● Your task: As soon as the line containing "Viewport: 1368px width, 896px" appears in the material below, start returning lines exactly, and end with the line containing "Task: Click the Wiley publisher logo".

◆ ◆ ◆ ◆

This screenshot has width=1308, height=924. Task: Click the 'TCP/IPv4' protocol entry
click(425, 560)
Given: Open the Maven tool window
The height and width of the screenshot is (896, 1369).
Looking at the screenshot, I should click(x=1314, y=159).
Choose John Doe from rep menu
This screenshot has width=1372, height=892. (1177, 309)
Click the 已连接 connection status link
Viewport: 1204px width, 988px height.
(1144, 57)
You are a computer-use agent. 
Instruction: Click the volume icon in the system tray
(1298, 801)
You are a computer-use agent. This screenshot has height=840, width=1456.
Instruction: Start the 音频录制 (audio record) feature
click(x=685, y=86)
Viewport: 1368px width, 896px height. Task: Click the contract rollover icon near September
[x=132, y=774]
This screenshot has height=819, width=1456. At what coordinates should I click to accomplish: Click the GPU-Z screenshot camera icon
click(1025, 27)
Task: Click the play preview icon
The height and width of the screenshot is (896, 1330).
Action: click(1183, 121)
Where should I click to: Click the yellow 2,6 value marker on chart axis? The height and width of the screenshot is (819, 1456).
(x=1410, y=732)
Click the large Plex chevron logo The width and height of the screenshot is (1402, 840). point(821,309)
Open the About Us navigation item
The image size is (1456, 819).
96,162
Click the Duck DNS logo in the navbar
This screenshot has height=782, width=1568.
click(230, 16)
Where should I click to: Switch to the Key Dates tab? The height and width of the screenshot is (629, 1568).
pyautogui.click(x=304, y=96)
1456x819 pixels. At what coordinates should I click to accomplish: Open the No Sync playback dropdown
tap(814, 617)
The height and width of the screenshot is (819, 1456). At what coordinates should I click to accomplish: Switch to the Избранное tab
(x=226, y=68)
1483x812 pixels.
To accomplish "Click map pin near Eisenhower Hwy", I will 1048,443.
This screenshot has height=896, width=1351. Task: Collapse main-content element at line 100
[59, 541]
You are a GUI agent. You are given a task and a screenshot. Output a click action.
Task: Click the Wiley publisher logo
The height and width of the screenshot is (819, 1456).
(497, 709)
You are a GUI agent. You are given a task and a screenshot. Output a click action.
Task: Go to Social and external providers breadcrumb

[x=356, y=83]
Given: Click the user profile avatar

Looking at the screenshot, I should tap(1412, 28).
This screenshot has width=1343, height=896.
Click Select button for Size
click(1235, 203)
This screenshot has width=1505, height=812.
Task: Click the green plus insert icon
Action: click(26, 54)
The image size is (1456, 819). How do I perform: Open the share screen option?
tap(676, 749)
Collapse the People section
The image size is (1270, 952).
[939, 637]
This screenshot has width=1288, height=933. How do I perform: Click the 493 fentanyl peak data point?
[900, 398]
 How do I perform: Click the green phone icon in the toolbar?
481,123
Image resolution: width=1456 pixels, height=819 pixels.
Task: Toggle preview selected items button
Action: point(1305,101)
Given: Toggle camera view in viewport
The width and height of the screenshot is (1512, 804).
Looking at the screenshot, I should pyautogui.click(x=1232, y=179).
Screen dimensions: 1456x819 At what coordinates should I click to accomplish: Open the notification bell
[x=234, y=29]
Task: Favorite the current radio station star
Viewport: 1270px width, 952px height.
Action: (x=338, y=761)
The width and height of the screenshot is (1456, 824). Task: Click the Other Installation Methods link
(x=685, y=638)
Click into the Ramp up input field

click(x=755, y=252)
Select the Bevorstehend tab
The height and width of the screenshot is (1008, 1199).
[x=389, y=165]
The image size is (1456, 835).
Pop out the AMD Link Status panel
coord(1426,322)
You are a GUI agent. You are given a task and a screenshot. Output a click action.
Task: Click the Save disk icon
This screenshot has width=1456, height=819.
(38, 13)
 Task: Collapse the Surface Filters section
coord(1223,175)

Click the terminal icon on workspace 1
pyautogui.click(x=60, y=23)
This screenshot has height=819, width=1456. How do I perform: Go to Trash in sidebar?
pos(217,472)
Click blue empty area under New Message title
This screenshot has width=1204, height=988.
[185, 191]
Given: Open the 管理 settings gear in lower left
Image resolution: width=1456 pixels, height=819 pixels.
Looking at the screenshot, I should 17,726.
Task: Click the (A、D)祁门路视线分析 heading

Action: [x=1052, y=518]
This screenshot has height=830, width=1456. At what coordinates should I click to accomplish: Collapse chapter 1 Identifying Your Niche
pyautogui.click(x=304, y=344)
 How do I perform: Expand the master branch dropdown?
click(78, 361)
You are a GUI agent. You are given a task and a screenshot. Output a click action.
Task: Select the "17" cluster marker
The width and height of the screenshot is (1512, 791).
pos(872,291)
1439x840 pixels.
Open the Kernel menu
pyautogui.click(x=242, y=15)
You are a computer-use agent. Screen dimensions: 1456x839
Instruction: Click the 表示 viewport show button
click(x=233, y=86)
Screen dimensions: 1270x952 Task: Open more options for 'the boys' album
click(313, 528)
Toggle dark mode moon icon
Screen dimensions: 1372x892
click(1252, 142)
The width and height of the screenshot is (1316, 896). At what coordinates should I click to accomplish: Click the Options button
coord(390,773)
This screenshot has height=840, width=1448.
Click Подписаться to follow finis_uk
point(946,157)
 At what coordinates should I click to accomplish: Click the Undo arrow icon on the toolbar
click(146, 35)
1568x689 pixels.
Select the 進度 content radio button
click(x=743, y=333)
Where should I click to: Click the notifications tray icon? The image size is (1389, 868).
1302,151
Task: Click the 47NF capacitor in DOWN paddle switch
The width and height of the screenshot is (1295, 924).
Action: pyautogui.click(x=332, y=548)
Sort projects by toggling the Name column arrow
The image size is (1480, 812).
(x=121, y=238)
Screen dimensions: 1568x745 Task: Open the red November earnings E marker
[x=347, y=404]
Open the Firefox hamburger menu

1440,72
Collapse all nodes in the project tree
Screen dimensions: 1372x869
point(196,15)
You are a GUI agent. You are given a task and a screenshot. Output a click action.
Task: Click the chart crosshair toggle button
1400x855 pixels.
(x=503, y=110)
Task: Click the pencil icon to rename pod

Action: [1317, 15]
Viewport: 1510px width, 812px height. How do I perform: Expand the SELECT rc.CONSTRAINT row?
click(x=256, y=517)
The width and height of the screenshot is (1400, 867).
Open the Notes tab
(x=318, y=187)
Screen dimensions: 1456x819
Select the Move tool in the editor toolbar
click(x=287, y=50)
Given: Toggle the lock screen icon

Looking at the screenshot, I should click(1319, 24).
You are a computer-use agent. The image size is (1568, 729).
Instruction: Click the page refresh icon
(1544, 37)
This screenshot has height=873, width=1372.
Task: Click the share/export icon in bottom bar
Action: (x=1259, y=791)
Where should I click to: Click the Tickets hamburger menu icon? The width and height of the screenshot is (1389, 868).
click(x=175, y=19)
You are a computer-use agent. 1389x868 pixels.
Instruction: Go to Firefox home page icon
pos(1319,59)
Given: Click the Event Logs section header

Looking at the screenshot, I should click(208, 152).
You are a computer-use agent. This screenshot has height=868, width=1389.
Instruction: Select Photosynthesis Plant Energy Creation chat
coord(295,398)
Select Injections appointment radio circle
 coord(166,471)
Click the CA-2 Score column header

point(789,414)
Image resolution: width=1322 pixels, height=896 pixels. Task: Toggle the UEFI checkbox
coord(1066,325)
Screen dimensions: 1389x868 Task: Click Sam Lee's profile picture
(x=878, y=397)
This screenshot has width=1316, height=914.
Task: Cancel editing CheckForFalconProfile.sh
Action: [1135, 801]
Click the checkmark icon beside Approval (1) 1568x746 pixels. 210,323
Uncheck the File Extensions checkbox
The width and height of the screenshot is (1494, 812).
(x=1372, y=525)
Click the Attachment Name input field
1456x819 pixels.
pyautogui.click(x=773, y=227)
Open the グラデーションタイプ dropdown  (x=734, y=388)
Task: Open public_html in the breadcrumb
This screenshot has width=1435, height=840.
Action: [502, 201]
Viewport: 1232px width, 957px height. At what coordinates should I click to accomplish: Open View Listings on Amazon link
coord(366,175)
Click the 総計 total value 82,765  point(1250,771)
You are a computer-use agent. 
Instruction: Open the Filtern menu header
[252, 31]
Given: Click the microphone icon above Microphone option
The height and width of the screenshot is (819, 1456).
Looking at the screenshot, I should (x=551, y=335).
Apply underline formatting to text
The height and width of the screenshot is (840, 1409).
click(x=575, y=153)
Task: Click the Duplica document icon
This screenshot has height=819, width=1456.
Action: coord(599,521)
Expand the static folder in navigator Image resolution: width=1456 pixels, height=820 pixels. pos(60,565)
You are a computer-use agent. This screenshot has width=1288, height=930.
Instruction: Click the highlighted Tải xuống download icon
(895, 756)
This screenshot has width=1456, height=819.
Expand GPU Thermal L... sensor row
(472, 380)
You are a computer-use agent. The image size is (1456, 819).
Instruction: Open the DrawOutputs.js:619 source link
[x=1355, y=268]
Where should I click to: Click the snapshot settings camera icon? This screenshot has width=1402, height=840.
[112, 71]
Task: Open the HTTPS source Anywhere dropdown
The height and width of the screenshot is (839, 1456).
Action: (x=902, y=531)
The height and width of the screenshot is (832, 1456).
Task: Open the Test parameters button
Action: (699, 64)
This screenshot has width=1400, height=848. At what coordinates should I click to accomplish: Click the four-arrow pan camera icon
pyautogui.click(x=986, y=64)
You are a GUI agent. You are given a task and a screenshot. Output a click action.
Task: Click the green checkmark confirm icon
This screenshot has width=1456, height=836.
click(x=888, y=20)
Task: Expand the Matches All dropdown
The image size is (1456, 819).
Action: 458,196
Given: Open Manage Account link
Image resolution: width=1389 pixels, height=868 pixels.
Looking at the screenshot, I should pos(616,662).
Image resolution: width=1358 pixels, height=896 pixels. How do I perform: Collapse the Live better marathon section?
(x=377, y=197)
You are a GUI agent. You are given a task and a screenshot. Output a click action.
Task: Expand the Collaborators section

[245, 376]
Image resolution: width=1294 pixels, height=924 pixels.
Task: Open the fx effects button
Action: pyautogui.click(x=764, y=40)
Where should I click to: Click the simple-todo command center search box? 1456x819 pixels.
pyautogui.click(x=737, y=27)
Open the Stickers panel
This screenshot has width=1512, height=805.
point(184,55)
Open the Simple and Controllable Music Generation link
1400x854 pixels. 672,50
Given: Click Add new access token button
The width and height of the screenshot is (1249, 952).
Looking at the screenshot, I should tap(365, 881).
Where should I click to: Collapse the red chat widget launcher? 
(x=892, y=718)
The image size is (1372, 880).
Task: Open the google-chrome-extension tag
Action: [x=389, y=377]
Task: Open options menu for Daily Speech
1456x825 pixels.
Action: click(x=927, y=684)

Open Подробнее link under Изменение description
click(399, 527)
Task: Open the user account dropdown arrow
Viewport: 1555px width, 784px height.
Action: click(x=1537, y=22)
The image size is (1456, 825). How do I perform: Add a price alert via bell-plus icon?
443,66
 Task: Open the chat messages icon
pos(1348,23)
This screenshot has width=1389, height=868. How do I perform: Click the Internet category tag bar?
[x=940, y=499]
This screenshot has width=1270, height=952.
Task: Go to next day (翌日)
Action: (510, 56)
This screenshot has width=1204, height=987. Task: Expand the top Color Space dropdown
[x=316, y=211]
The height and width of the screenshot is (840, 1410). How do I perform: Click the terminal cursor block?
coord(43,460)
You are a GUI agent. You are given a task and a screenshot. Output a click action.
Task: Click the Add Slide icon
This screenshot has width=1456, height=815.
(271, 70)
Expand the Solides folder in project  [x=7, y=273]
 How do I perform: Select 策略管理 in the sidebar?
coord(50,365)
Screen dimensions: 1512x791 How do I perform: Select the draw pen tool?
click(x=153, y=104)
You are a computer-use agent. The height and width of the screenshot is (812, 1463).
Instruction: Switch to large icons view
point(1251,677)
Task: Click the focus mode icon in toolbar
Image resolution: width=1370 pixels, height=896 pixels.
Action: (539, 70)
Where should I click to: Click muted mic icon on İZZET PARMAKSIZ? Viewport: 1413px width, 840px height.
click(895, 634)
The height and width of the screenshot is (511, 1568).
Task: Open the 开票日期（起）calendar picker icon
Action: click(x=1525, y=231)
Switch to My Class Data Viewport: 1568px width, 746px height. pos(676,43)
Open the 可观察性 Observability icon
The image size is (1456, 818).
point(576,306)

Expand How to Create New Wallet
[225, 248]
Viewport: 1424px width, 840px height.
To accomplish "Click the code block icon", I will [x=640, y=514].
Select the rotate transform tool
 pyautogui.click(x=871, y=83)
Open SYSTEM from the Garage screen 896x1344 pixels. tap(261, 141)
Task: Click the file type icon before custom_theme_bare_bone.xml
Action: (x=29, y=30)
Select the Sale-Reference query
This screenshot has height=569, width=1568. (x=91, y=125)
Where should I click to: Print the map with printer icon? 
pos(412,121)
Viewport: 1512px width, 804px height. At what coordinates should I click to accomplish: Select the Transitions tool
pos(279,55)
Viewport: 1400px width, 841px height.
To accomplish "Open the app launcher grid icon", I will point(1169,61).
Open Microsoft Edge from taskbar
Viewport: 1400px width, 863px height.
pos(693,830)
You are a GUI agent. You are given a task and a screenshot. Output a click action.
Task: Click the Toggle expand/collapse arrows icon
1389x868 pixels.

◆ ◆ ◆ ◆

● Response area:
Viewport: 1368px width, 896px height. Task: Click the contract rollover icon near September
[x=132, y=774]
This screenshot has height=819, width=1456. At what coordinates should I click to accomplish: Click the GPU-Z screenshot camera icon
click(1025, 27)
Task: Click the play preview icon
The height and width of the screenshot is (896, 1330).
Action: click(1183, 121)
Where should I click to: Click the yellow 2,6 value marker on chart axis? The height and width of the screenshot is (819, 1456).
(x=1410, y=732)
Click the large Plex chevron logo The width and height of the screenshot is (1402, 840). point(821,309)
Open the About Us navigation item
The image size is (1456, 819).
96,162
Click the Duck DNS logo in the navbar
This screenshot has height=782, width=1568.
click(230, 16)
Where should I click to: Switch to the Key Dates tab? The height and width of the screenshot is (629, 1568).
pyautogui.click(x=304, y=96)
1456x819 pixels. At what coordinates should I click to accomplish: Open the No Sync playback dropdown
tap(814, 617)
The height and width of the screenshot is (819, 1456). At what coordinates should I click to accomplish: Switch to the Избранное tab
(x=226, y=68)
1483x812 pixels.
To accomplish "Click map pin near Eisenhower Hwy", I will 1048,443.
This screenshot has height=896, width=1351. Task: Collapse main-content element at line 100
[59, 541]
You are a GUI agent. You are given a task and a screenshot. Output a click action.
Task: Click the Wiley publisher logo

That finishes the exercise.